We drove the van to Sawyer Ave and went to load our packs, only to discover that all the Gatorade was 2.9 miles away in the car.  All we had was water.  Water is good and all, and it’s good for you, but when you sweat, it tastes salty.  When you put drops in your eyes, they are saline.  When they feed you through an IV drip, they use saline solution.  Our bodies need salt, and we were running low.  Gatorade would have been really helpful at that moment, and we didn’t have any.  In hindsight we should have driven back to get some, but we were already showing poor judgment just walking that last piece of trail and we went ahead without it.  It didn’t bode well as we stared off the edge of the road where the trail dropped steeply down to a boulder crossing just below a small beaver dam.  We also discovered that the pack I use to carry the water shoes (just in case we have to ford a creek) was also in the car.  We hoped we wouldn’t need them. 
Let me classify this 2.9 mile section as a Class ‘A’ trail, which is marred by a handful of ascents and descents that were more suitable for donkeys than hikers.  It wasn’t as bad as the hike up the Hospital Esker in St Croix Falls, but still it had to have been nearly a 25% grade in some places (25 foot climb over a 100-foot linear march).  A good rule of thumb for trails is no more than 8%, and the reason is clear.  When you have trails that are too steep, you get erosion, and there were places on this trail where time and water eroded it so badly that it resembled an accident scene from a gravel truck hitting a pile of mine tailings.  Every time the trail went up and down, the route chosen was too steep, and there were even one or two places where the hiker is asked to hike up a hill just to hike right back down again, and not even for the reason of crossing to the other side.  Some reroutes are in order if we want to try and preserve the integrity, safety, and beauty of the trail. 

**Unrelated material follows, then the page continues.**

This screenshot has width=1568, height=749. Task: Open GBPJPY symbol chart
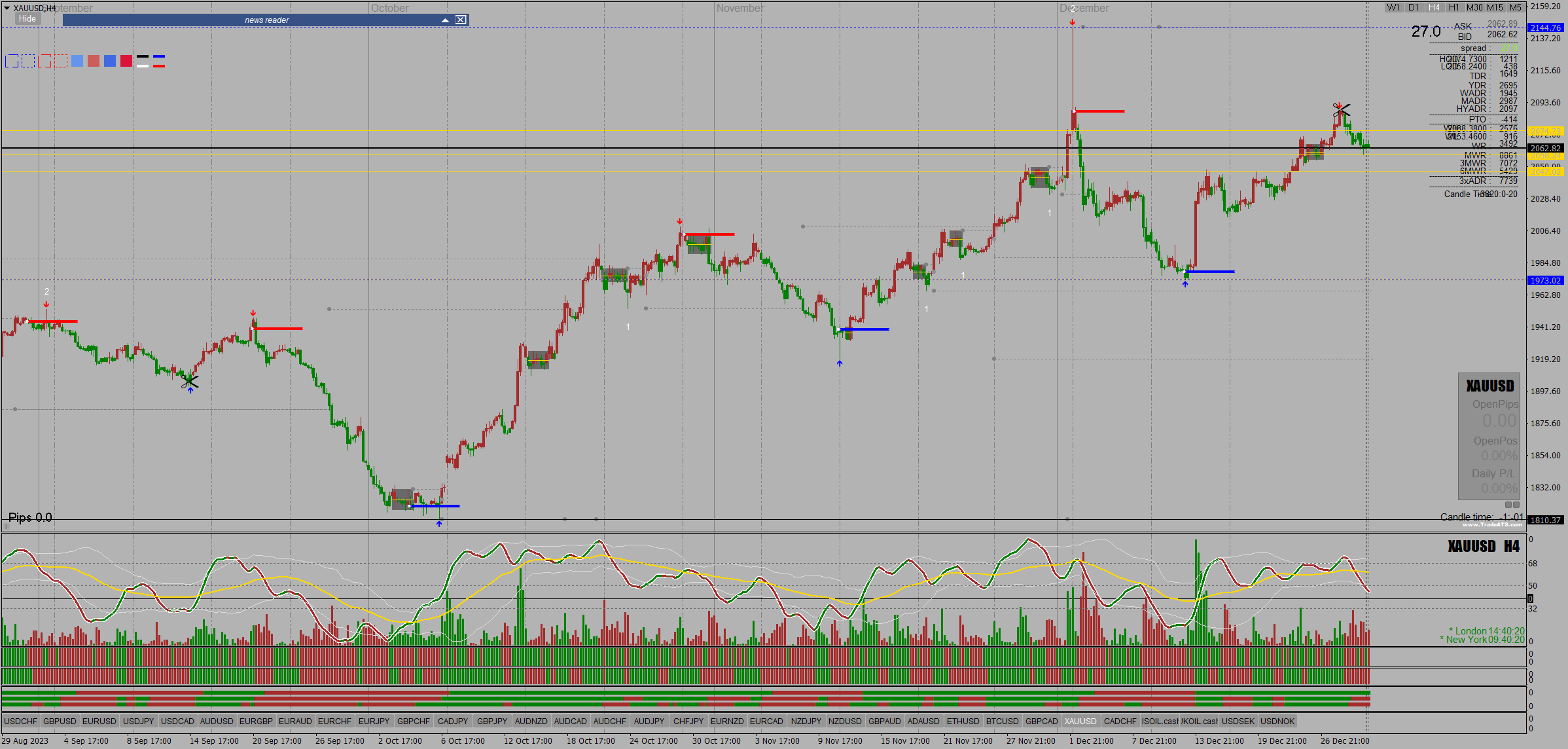coord(492,722)
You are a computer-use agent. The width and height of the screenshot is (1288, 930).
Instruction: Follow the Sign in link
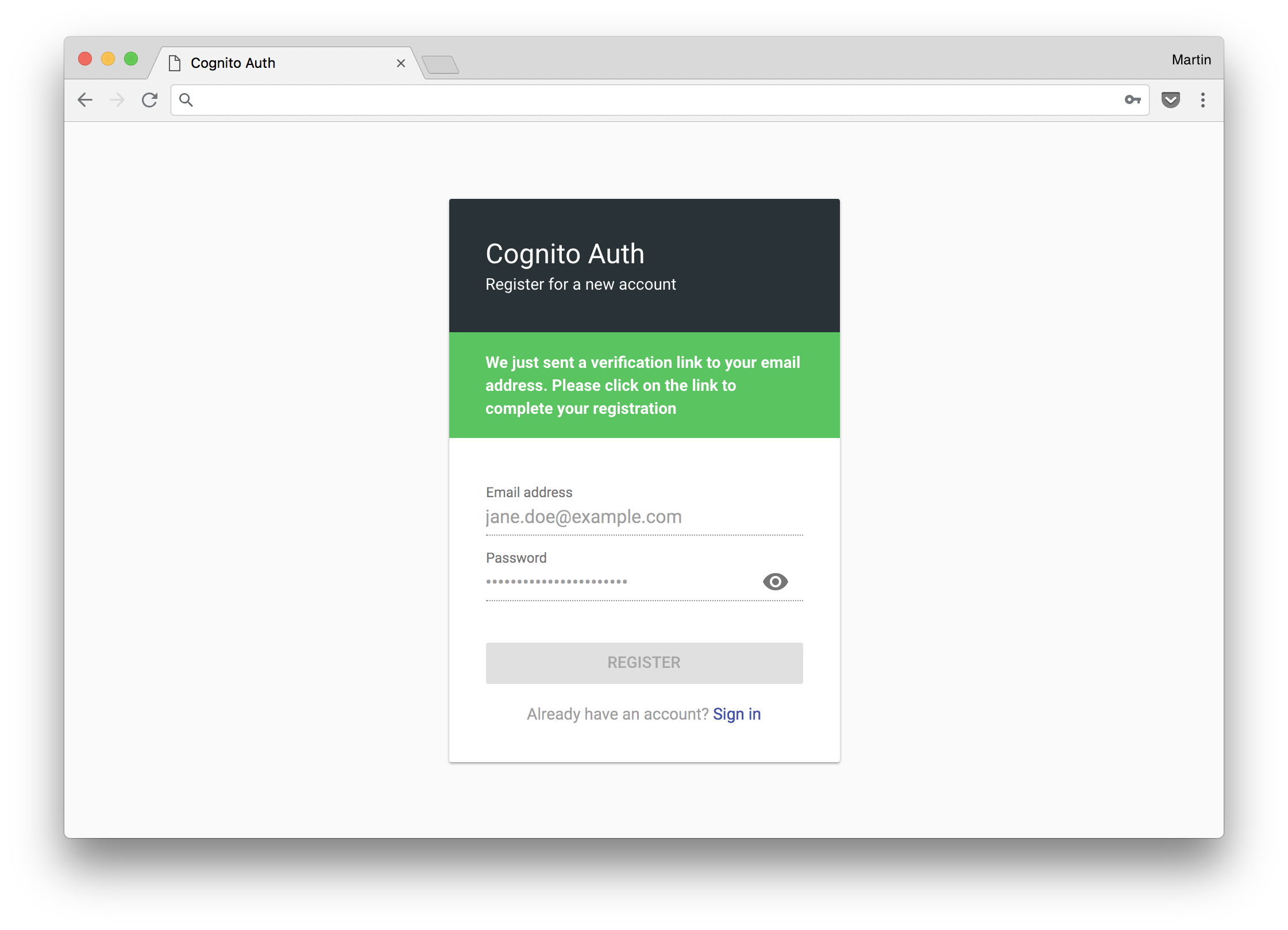click(736, 714)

Along the way we found one nice bridge, and the campgrounds at Lake Eleven are reasonably nice.  The whole section was picturesque and dry, and if it weren’t for the severe up and down crossings, this would have been one of our nicest hikes of the day.  
We also discovered that despite all the miles and miles of empty trail, there’s always the chance of meeting someone.  To date, we had met perhaps 20 trail hikers, but had only actually crossed paths with those going in the opposite direction twice.  Make that three times.  Of all the times to have a person come jogging by on the trail going the other way, this ruddy-cheeked bearded fellow came lumbering along just about the time that Theresa was taking a bare-cheeked rest on a rock to take care of necessities.  He was literally jogging by.  I had no time to distract him, and there was no time for Theresa to do anything other than smile.  He laughed and kept jogging, saying something like, ‘no problem – I’ve done it, too’.  He even kept his eyes averted.  Champion fellow – quite the chivalrous gent.  Theresa was somewhat embarrassed (there’s a pun in there somewhere) but she got over it quickly enough.  I mean – it was only a number 1, not a number two.  How embarrassing can that be? 

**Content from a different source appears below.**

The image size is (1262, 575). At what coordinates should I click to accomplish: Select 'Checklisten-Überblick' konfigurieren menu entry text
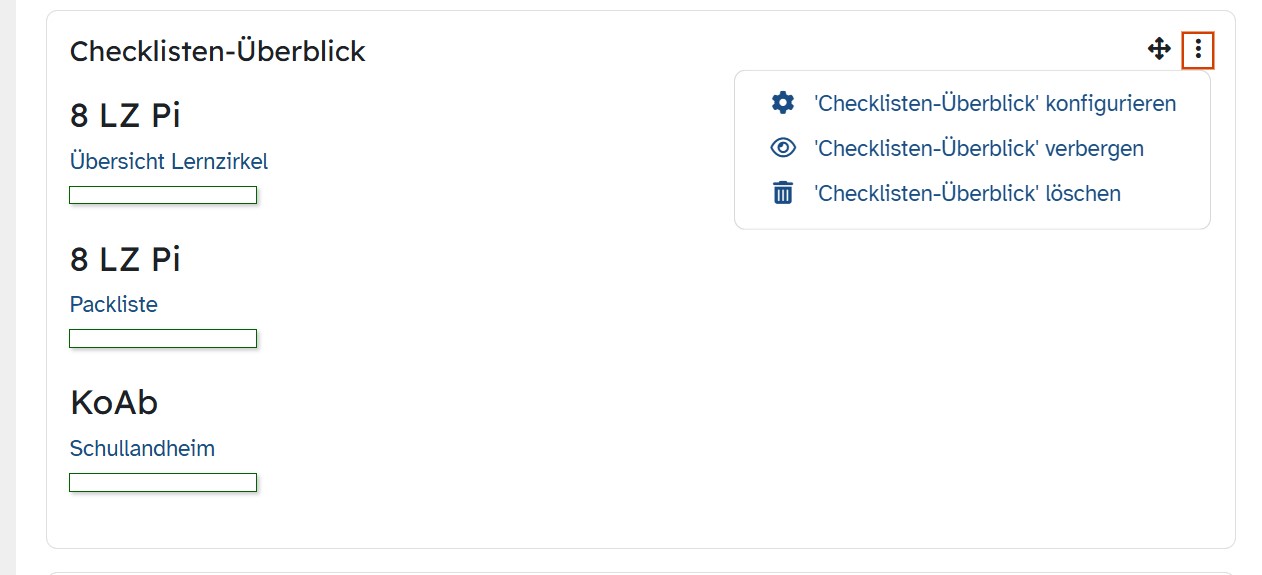(995, 103)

We reached the end of the trail at 4:07 pm, about 7 minutes later than I had hoped.  The temperature was back to 70 degrees.  We drank deeply of the Gatorade, and drove back to pick up the van and head home.  We had covered 8 miles of trail, with an extra 0.4 miles along CTH M.  That was enough.  Running total: 168.9 miles of trail covered; 9.5 miles ‘extra’ hiking/biking.  End of Day 18.